Across the cafe, Juanita Clarita clutched her stomach, gasped and struggled to catch her breath when the stranger named Yankton Rondeau and the dog Barco entered the café. She tried to take her eyes from them, but discovered that she could not. She squinted against the brightness of the pair.

Someone—or something—had just punched her in the stomach, but no one actually had come close to her. Strange. Loco.

“Crazy Monday,” she said to herself, breathing heavily now, startled and not quite in pain.

Juanita Clarita had coffee here almost every day before she went to work. Her green government jacket was embroidered. It said “Juanita” on the top line. Underneath, “Wildlife Biologist.”

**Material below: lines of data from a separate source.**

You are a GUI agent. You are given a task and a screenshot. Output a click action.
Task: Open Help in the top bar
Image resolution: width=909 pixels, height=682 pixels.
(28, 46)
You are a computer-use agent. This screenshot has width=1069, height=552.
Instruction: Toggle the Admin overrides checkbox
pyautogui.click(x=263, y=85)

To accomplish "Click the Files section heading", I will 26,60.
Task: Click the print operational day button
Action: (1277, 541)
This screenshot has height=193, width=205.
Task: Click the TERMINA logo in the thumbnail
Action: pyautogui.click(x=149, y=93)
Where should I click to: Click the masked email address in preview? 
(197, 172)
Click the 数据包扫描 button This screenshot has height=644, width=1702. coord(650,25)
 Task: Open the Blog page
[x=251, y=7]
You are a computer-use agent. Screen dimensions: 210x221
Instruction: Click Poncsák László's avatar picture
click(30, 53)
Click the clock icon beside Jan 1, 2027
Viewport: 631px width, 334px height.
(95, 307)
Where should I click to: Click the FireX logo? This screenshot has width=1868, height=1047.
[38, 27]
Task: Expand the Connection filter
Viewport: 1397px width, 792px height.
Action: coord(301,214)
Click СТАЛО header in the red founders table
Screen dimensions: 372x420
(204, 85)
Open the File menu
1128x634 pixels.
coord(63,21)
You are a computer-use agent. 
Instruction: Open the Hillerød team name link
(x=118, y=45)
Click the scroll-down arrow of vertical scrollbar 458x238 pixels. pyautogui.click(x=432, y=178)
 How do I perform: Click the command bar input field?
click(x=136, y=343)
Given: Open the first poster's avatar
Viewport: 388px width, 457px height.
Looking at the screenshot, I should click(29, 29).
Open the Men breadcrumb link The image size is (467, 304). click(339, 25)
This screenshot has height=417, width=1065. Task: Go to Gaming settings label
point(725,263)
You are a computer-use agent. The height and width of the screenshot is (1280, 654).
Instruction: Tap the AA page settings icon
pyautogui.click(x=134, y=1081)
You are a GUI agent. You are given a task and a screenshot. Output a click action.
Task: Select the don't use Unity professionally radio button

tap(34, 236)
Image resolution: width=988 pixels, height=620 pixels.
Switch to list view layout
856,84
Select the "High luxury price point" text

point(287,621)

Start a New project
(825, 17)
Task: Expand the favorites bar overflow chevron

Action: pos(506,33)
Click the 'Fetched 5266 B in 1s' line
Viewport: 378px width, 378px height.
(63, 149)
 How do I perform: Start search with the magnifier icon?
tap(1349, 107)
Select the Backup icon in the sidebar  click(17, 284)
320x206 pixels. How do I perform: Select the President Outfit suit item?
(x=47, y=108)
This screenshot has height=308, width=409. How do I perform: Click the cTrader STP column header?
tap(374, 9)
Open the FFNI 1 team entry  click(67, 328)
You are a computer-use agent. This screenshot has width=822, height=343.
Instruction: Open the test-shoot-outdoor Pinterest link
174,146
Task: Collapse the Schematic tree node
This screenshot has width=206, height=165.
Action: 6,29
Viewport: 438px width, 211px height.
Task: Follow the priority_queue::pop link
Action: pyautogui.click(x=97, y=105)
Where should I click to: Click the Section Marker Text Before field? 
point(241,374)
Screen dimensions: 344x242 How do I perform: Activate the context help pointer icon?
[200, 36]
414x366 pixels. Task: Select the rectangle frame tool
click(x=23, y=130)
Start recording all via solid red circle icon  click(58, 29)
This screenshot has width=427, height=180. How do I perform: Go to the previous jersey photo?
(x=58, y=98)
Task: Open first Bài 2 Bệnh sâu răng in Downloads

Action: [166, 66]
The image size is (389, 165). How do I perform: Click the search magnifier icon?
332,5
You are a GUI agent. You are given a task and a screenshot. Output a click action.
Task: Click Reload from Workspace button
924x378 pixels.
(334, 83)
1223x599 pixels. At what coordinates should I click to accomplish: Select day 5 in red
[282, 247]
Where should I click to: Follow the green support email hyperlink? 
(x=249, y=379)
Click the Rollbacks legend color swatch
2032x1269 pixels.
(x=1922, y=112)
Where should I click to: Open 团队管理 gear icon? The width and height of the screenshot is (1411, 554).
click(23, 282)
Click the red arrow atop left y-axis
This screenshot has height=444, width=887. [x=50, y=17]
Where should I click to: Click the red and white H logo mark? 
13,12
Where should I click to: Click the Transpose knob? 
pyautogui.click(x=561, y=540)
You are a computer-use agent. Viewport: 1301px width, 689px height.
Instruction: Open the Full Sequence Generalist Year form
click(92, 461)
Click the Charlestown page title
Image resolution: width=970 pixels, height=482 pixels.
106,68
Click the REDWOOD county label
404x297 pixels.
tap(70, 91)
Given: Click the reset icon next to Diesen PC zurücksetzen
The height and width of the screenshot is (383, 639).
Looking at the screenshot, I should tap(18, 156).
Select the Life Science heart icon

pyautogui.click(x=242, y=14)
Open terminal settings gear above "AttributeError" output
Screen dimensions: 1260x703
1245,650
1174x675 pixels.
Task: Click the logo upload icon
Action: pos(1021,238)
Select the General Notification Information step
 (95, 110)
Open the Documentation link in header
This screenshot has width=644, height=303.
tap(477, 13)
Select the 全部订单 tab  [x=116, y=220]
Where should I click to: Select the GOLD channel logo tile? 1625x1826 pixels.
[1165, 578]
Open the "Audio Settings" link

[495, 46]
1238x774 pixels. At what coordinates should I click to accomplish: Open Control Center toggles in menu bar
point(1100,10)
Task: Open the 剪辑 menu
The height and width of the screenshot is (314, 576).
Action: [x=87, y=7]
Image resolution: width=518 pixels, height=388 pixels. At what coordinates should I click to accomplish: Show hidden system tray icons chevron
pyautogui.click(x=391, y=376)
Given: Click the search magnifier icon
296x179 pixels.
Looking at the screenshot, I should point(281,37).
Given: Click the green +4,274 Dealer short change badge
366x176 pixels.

Across the café table and with his back turned toward her, Hans Errmann, large and with a face as red as his Ski Patrol vest, laughed loudly with a friend, who was seated at the table next to theirs. Hans Errrman’s hair cascaded from his head in waves. His eyes were blue, showing justice.
He did not notice when Juanita doubled over slightly and gasped.

“Oof!” she exhaled. “Wow!”

Juanita Clarita was small, barely five feet and 100 pounds. Her family was partly Zapotec. Her family was from Oaxaca City, and although she herself never lived in Mexico, she visited often. She was just 11 weeks back from Guelaguetza, the great July festival. Guelaguetza is the Zapotec word for “offering.” She loved Guelaguetza almost as much as she loved the Oaxaca Day of the Dead.
Errmann said he was too busy living to try to understand the Day of the Dead, even though she tried to explain it to him many times. He said he did not have time to understand Guelaguetza, either.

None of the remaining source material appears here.